START Given information

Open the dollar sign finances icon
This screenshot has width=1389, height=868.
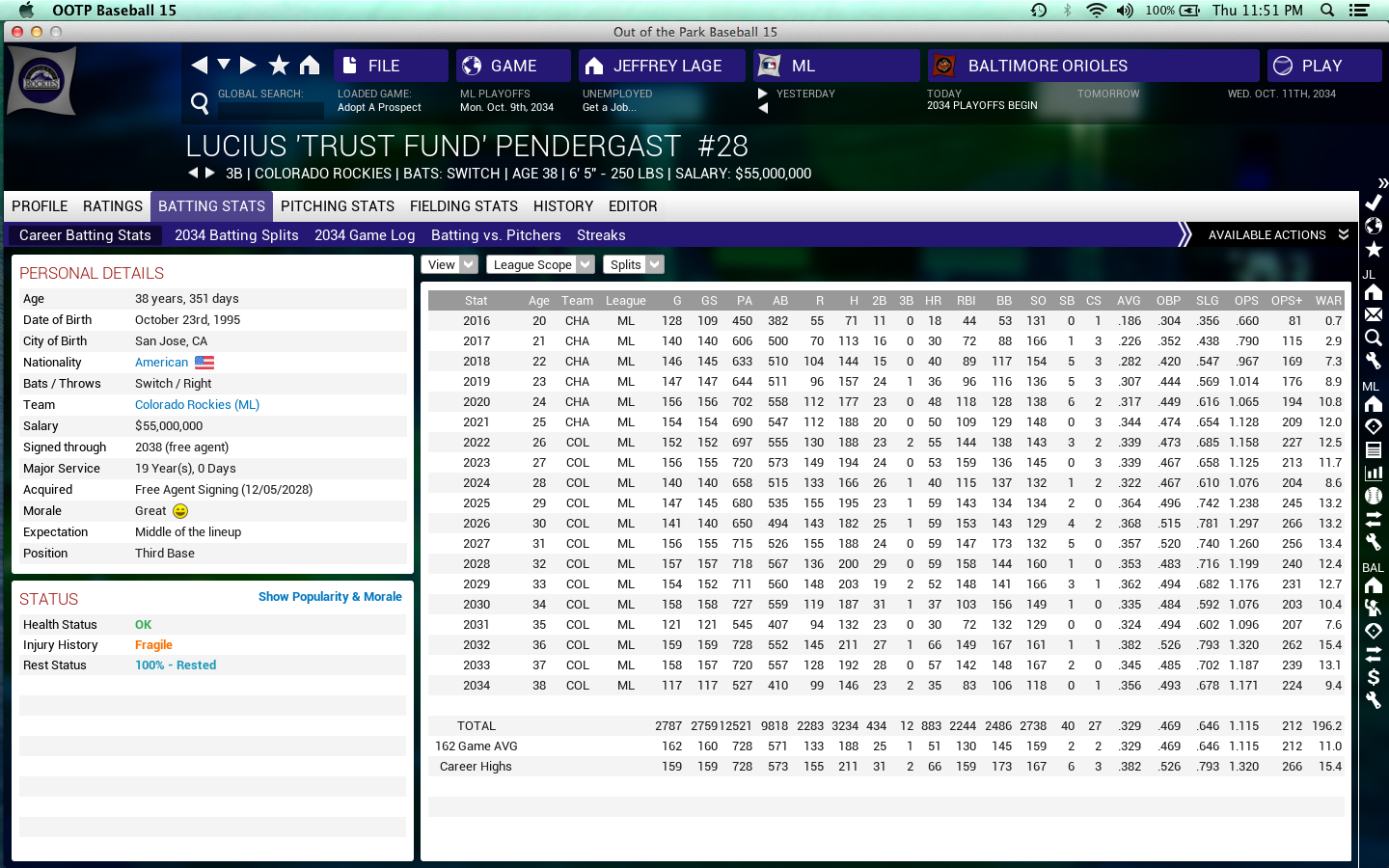point(1373,677)
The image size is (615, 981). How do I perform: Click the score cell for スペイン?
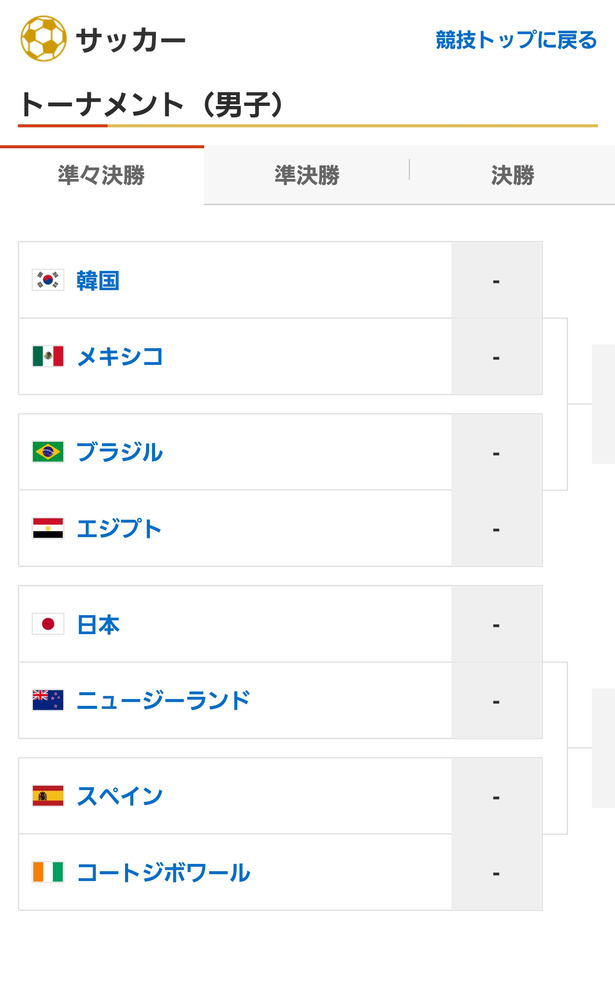pyautogui.click(x=496, y=796)
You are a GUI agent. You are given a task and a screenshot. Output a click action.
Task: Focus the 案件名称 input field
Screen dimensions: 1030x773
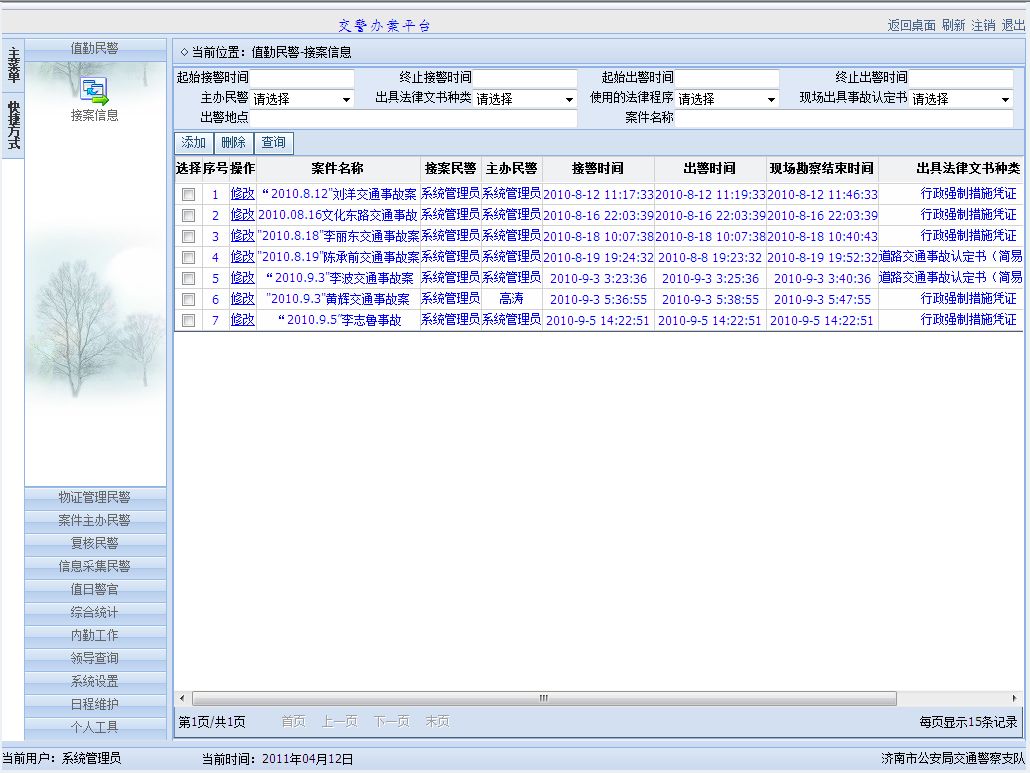point(845,118)
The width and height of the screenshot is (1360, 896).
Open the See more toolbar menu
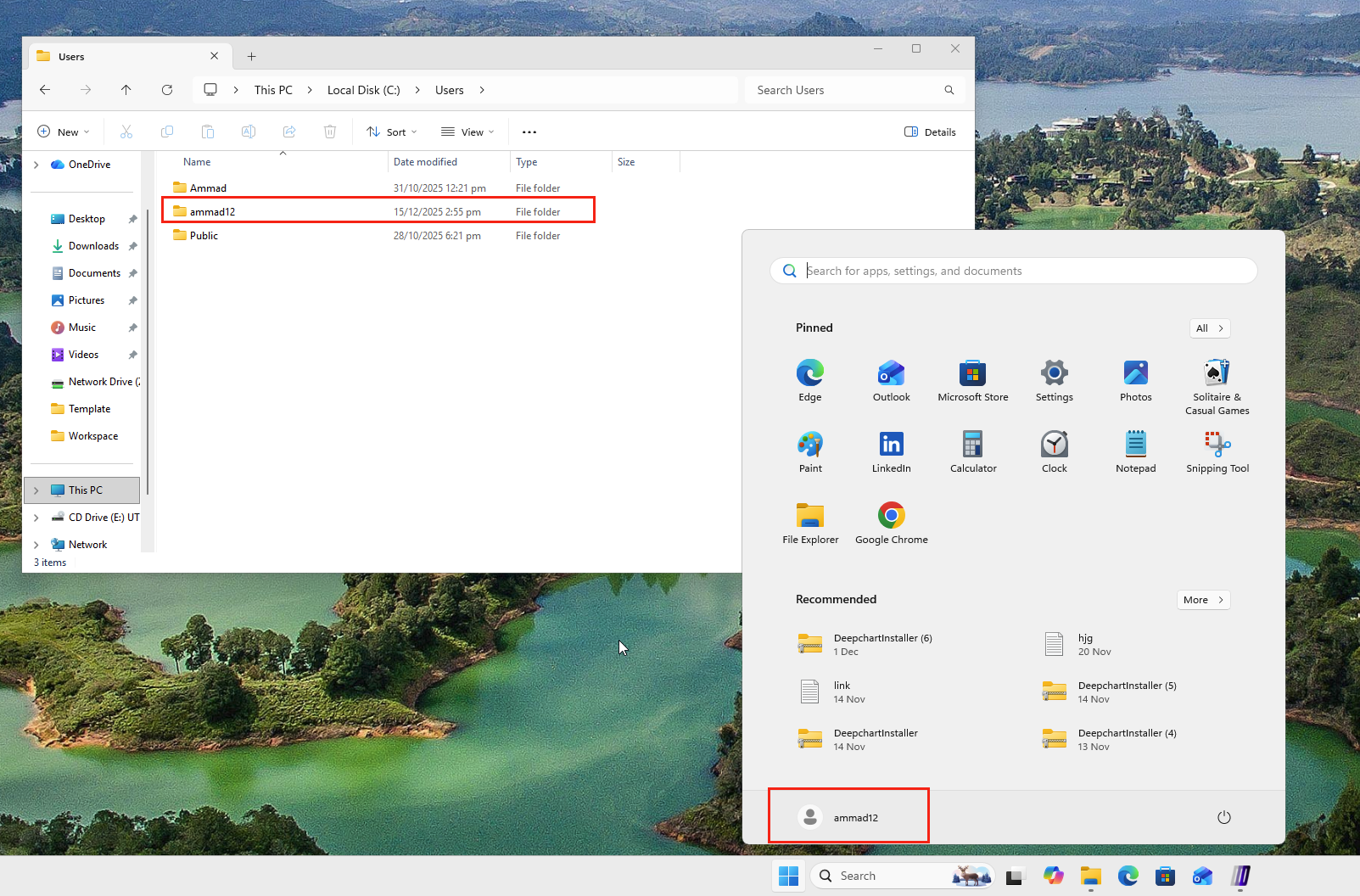click(x=529, y=132)
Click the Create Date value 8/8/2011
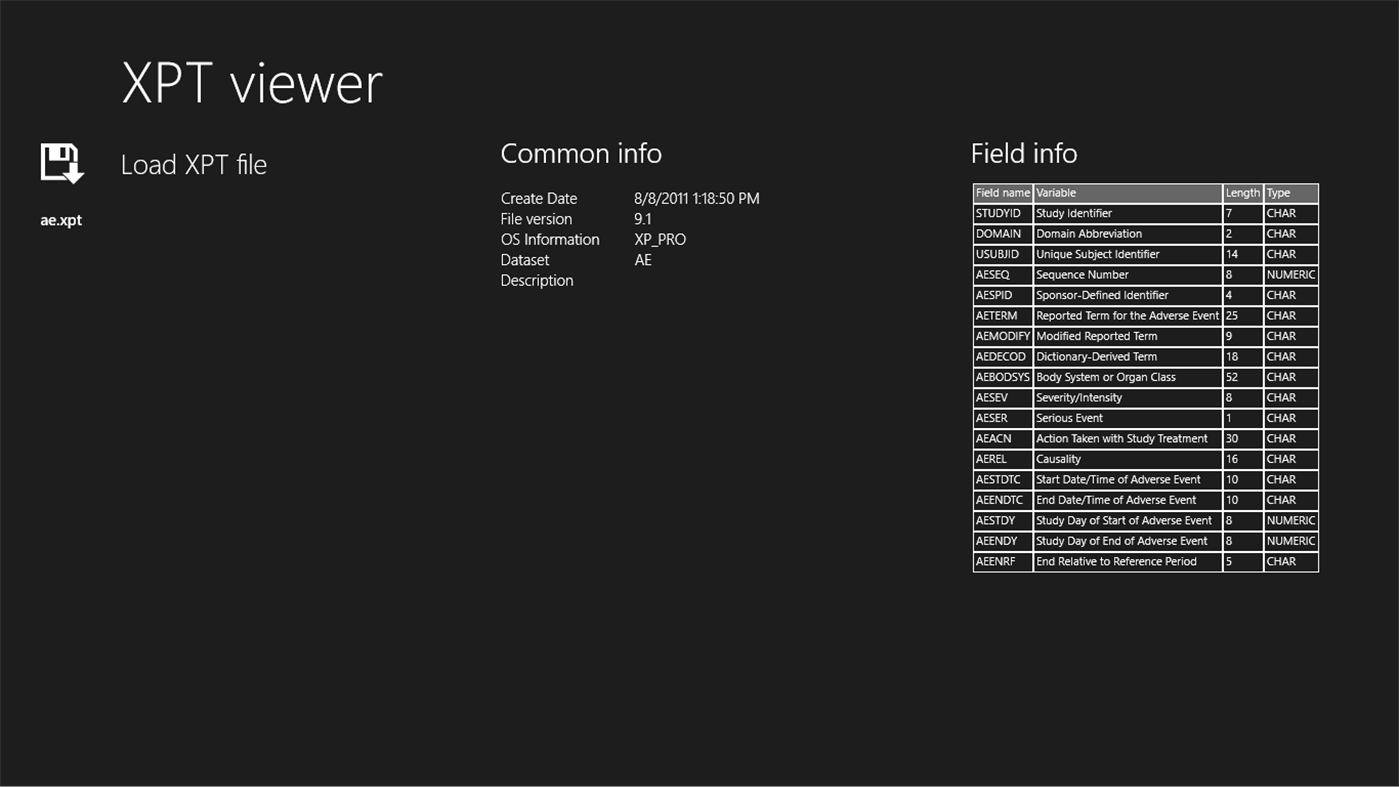1399x787 pixels. (x=696, y=198)
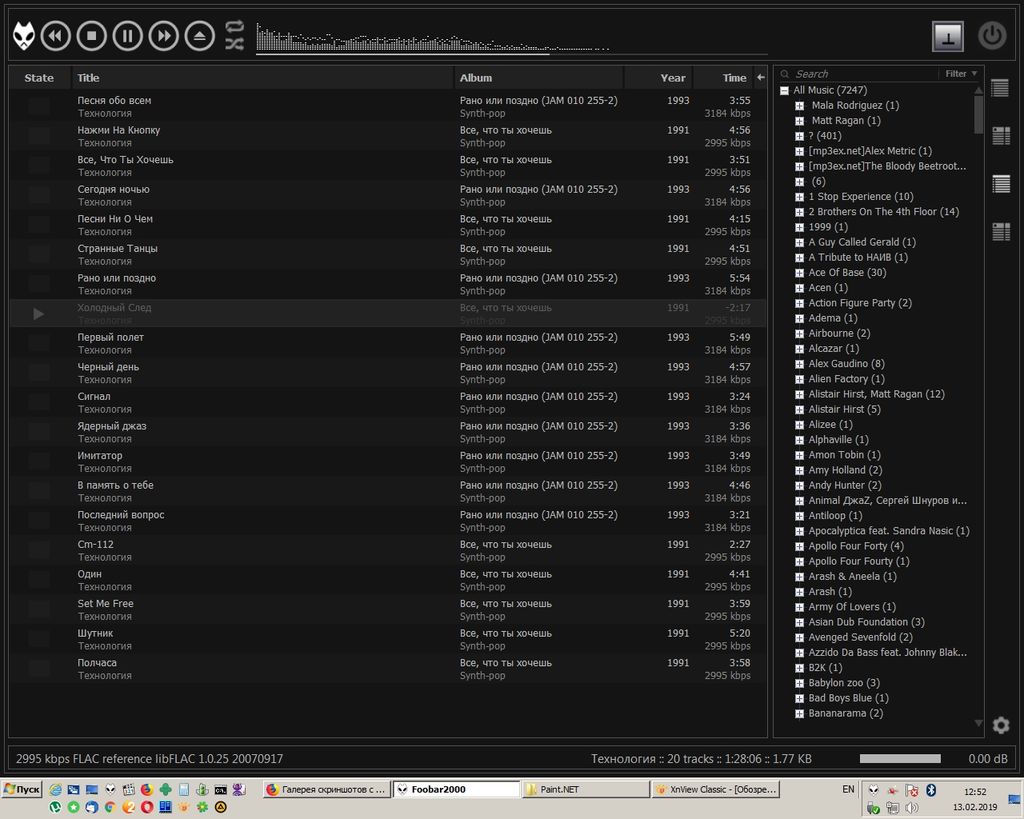Toggle repeat playback mode
The width and height of the screenshot is (1024, 819).
235,27
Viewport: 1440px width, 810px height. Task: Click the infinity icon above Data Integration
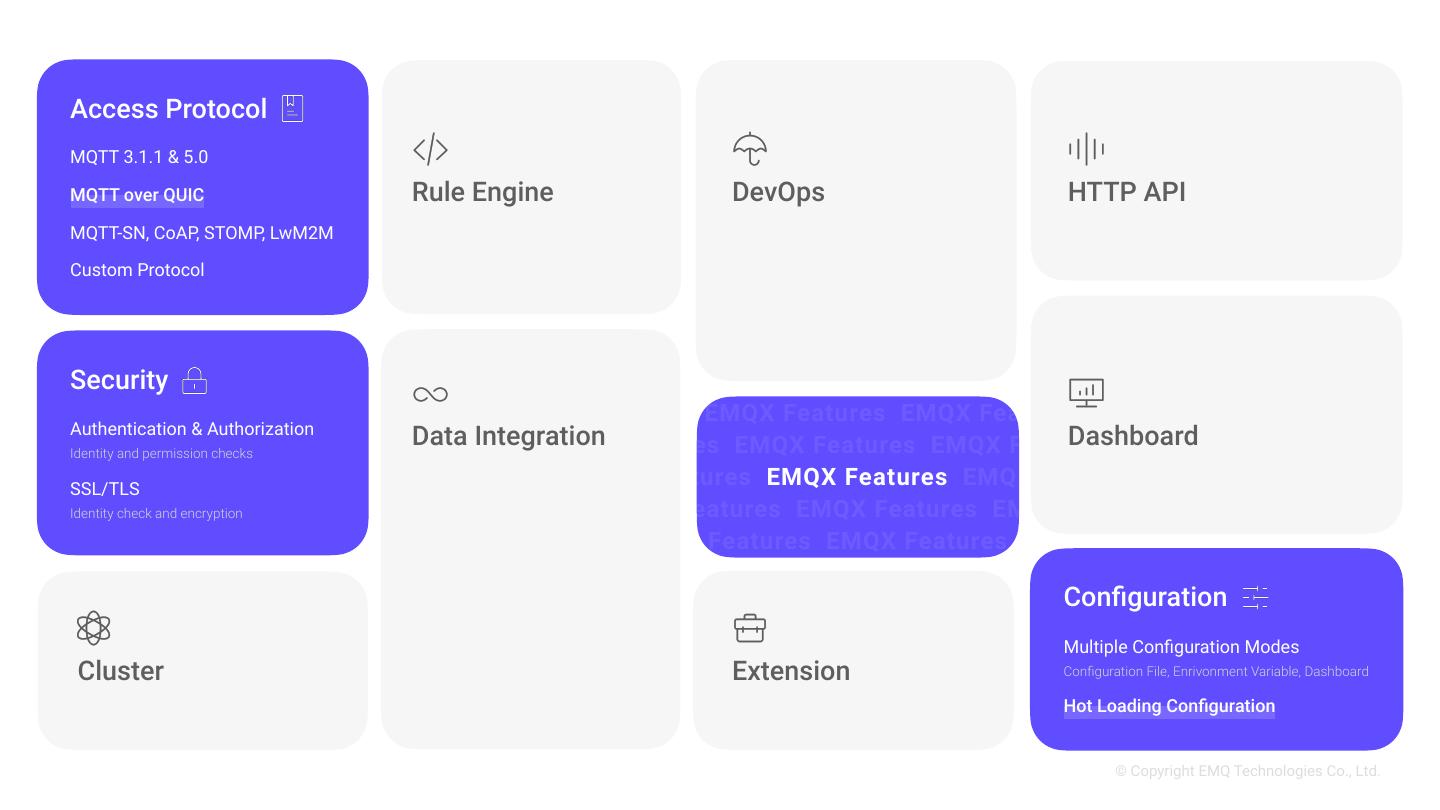(x=430, y=395)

END Given information

Return the data exactly as it stands, minus the pictures.

Open the dollar sign finances icon
This screenshot has width=1389, height=868.
point(1373,677)
The image size is (615, 981). How do I perform: Click the score cell for スペイン?
pyautogui.click(x=496, y=796)
You are a GUI agent. You are given a task and a screenshot. Output a click action.
Task: Focus the 案件名称 input field
Screen dimensions: 1030x773
point(845,118)
The width and height of the screenshot is (1360, 896).
Open the See more toolbar menu
click(x=529, y=132)
Click the Create Date value 8/8/2011
1399x787 pixels. (x=696, y=198)
Toggle repeat playback mode
The width and height of the screenshot is (1024, 819).
235,27
Viewport: 1440px width, 810px height. Task: Click the infinity icon above Data Integration
(x=430, y=395)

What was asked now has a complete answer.